Day one was a hard snow. It accumulated quickly and we weren’t able to play in it. I set up a mock classroom in the basement, and spent time with Stevie and Daisy practicing math problems, penmanship, and using the snow for a science lesson. We took time for arts and crafts, ate lunch together, and played some board games for recess. I was pleased with my ability to use the time wisely and enjoyed the time with the kids.
Day two brought more snow, but it looked like we might be able to get outside some time during the day to play. Steve went to work and called me two hours later when he arrived. I’m sure driving was a nightmare and he told me that they might close early and send everyone home. It would be a nice treat to spend the time as a family. I set up the classroom for the morning, but the kids were a little less enthusiastic about spending the day with Teacher Mom. My patience and excitement had lessened also, so we worked through the math and spelling lessons that I selected from their schoolbooks. Recess lasted a little longer and lunch was served a little earlier than usual. I shortened our school day because it became too much like school for me.
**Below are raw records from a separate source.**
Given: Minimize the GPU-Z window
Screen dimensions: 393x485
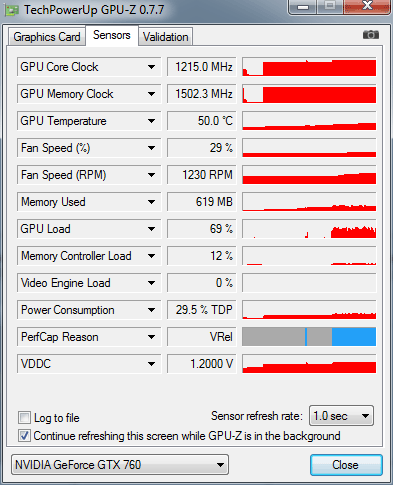Looking at the screenshot, I should 303,7.
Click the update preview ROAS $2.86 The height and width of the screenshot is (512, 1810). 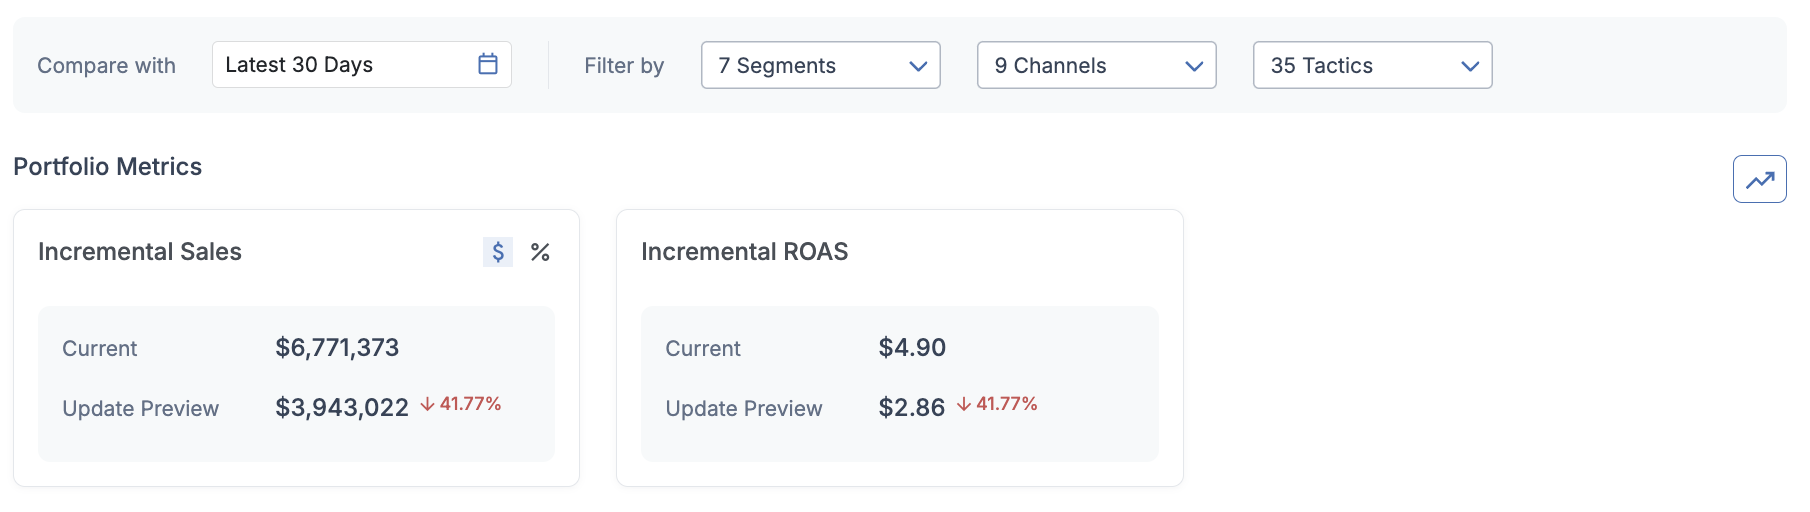[x=912, y=408]
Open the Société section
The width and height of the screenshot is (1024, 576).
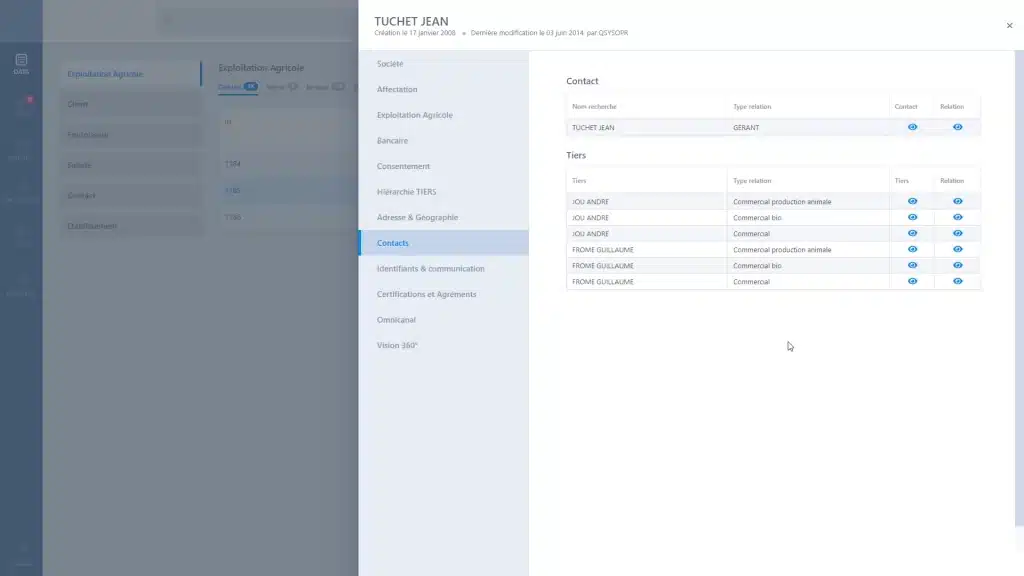(390, 64)
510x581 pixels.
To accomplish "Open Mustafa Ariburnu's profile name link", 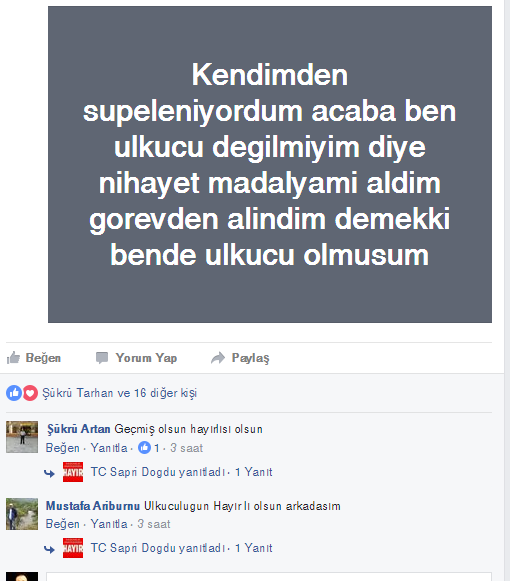I will [x=93, y=506].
When Steve came home, the kids were thrilled to see him and jumped all over him with kisses and hugs. Teachers are never appreciated like that. We all bundled up to go outside. The snow was knee deep on the kids and they ran all over the yard, making long tracks in the formerly pristine scene. We started to roll big balls for the snowman and Steve dragged out the shovel and began to clear the walkway and driveway. It was still snowing a little but not enough to stop the Arctic adventurers. I was thinking about using that as the next geography lesson if school was canceled again. I used one of the shovels to help the kids build an igloo under the big pine tree for protection from the wind.
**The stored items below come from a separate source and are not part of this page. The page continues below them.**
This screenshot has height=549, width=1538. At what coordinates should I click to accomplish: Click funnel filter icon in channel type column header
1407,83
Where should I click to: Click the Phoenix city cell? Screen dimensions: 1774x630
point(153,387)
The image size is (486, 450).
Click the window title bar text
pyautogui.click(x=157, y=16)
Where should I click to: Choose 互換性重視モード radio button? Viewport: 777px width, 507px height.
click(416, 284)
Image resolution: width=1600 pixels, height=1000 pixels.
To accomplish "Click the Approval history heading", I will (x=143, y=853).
Steve continued his manly duties and cleaned the walk of old lady Kravitz next door. The kids waved to her at the window and she blew them kisses. She motioned for them to meet her at the door and she gave them a box of freshly made wheat germ cookies as a treat. The Kravitzes were Russian immigrants who had come to the US after the war. They would yell at each other in their native tongue when angry, and the Mrs. had the Mr. on a tight leash as far as yard work was concerned. Mr. Kravitz was a big bear of a man and sang Russian songs to the children when they stopped to speak with him on long summer days. I was getting misty thinking about summer days and needed to get out of my snow suit and go inside. I left the kids with instructions not to bother their father and went in to peel off the wet clothes and make some warm snacks. I didn’t exactly mind the wheat germ cookies but they had to be eaten in moderation so they didn’t upset the gentle workings of the digestive system.
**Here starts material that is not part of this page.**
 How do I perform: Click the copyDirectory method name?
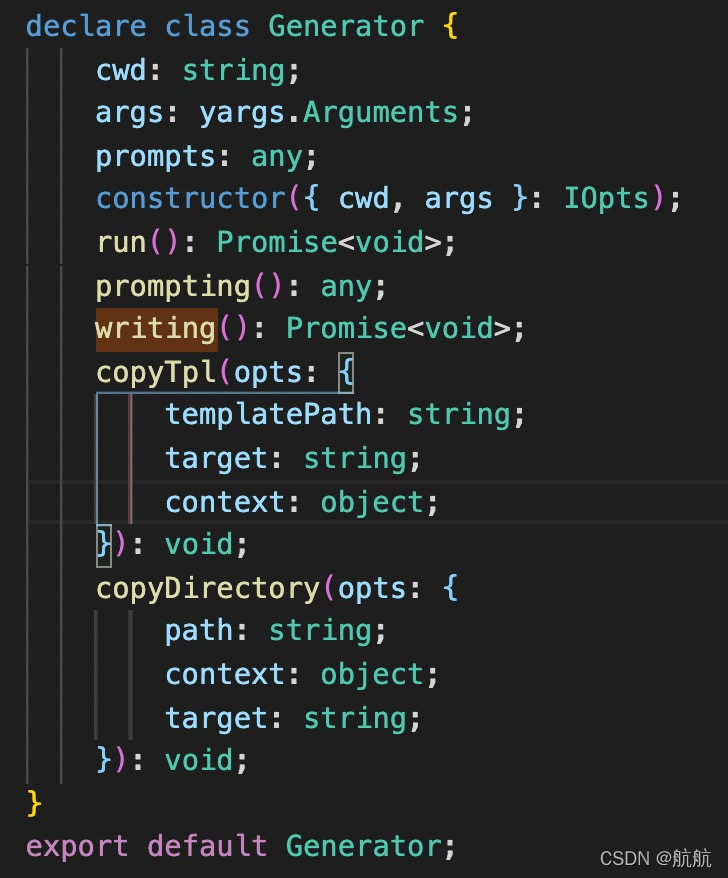(207, 588)
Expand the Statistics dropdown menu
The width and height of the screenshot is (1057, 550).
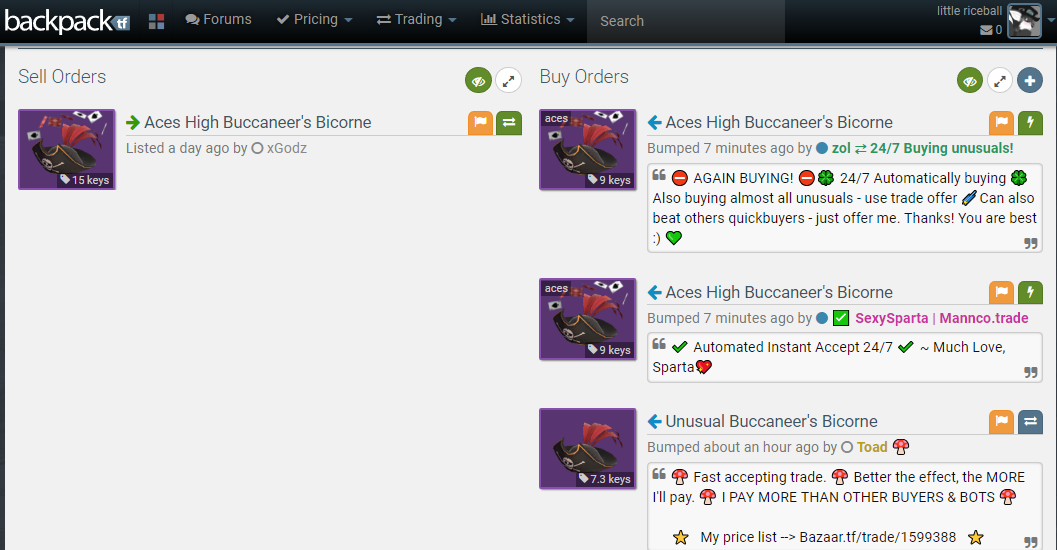coord(527,20)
When I looked out the kitchen window I saw the kids making big piles of snowballs, presumably to attack Steve. I’m pretty sure that they would never throw snowballs at me and it made me consider the differences between mothers and fathers and their roles. Steve was more fun than me to the kids, and I was more their caretaker. I didn’t mind the roles since I am really good at taking care of them. I watched gleefully as they launched the snowballs at Steve as he trudged back from his shoveling. Oddly enough, his face lit up and he threw some back without hitting them too hard. He’s a good dad. They all laughed and fell into the snow together making angels before they came inside. I was there at the door ready to gather the snow-caked gloves and hats, pull off the boots and snow pants. The kids ran up to the kitchen to enjoy their snacks and I reached up to hug Steve for all of his hard work. I felt his hand reach into his pocket and thought he was just getting his keys. To my surprise, he took out a snowball and put it down the back of my shirt. It was cold and I let out a scream of surprise. I pulled out the snowball and threw it hard against his shirt where it fell apart. He laughed and I couldn’t have been more pleased; I knew that it was a compliment to be included in the fun and I kissed his freezing cheek.
That night we all ate dinner by candlelight and watched the reflection of the street lights on the snow. It was still snowing a little, and it looked like we had one more day together as a family before the roads and school would open. I decided to skip school myself on the third day. We each spent our time off as we wanted. The kids played inside and outside. Steve continued to clean the walks as the snow stopped. The plows started clearing the roads. I read a book for part of the day, cooked a nice dinner, talked on the telephone to other stranded friends, and enjoyed not completing my weekly cleaning chores.
The next morning was back to normal with everyone off to school and work. The house was quiet and I sat down to enjoy a cup of coffee alone. The snow was pretty and I could make out the snowman. His eyeballs were off kilter and his carrot nose dipped down. It was a little like life.